If you’re a Morgan fan, it’s time to quietly remove your driving cap, slip off the string-backed driving gloves and bow your head in respect. The very last steel chassis Moggie has departed the quaint Malvern workshop.
It may have been decades out of step with the times, but there was something reassuring about a steel ladder chassis that dates back to 1936, when Morgan switched from making three-wheelers to fully-fledged four-wheel cars. Like the humble bacon sandwich, it may not have been sophisticated, but it did its job.
In fact, as you can see from the photos, Morgan’s steel chassis had just about as many components as that sandwich. Simply two rails and the crossmembers holding them together, like you’d find on almost any early horseless carriage.
Equally crude was the suspension, which used an unusual sliding pillar setup at the front, allowing the hub and wheel assembly to move vertically on a top-and-bottom-fixed kingpin, with leaf springs deployed at the rear.
This chassis has graced 35,000 Morgans since it was introduced in the 4-4, but even Morgan has to move with the times, a trend that started with the Aero 8 in 2000. That car was engineered by Chris Lawrence, who had achieved a class win at Le Mans, driving a Morgan Plus 4, in 1962.

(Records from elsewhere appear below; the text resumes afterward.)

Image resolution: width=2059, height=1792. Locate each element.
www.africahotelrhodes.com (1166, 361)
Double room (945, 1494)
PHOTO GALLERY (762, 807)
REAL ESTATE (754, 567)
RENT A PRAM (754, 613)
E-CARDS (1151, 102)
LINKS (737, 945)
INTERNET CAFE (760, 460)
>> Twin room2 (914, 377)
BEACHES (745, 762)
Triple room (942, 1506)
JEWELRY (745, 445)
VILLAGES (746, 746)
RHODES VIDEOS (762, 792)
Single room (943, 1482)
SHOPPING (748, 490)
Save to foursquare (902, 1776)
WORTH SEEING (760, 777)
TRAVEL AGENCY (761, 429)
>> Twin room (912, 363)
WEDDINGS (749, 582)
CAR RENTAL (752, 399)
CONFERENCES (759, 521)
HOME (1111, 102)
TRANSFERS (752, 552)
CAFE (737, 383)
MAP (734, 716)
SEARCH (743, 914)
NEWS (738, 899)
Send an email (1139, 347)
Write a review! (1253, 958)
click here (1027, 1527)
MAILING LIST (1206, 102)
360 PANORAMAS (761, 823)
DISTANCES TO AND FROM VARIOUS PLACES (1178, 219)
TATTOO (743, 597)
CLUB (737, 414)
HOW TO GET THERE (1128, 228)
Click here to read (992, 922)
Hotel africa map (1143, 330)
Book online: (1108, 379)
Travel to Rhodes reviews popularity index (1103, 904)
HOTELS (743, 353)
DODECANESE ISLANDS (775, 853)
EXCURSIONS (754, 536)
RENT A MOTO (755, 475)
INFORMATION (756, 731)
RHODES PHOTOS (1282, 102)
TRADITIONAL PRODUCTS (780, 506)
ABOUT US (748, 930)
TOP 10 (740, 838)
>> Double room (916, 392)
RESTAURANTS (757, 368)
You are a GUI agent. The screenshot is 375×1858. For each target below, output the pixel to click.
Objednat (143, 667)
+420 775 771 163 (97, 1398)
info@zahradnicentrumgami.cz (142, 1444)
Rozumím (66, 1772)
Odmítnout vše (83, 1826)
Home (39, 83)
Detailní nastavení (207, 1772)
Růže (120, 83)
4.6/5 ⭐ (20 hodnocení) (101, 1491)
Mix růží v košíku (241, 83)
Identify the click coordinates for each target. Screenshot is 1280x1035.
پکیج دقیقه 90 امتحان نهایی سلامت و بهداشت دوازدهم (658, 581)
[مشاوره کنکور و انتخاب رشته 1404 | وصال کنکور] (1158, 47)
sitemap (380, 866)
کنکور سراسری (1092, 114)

Now, despite maintaining their appearance, all Morgans have a bonded aluminium chassis, called the CX-Generation, which is lighter and more rigid, mated to double-wishbone suspension at all four corners. This endows the latest Morgans with the previously unknown characteristics of ride and handling. Other anomalies in the new Plus Six and Plus Four include electric power steering and turbocharged engines from BMW. You can read ben Barry’s review of the latest Plus Four, here.
Thankfully, not everything anachronistic has been dispatched. You will still hear the sounds of sawing, sanding, and hammering from the sheds in Worcestershire, as Morgan continues to use an ash frame to support its wonderful hand-beaten body panels.